● Task to carry out: Convert the data below into a Markdown table with one row per line, numbered in a "Row" column, with the line itself in a "Line" column. Leave out blank lines.

─── Available records ───

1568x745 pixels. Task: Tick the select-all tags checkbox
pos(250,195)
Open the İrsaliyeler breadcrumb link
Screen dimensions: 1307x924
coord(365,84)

───

● Written answer:
| Row | Line |
|---|---|
| 1 | 1568x745 pixels. Task: Tick the select-all tags checkbox |
| 2 | pos(250,195) |
| 3 | Open the İrsaliyeler breadcrumb link |
| 4 | Screen dimensions: 1307x924 |
| 5 | coord(365,84) |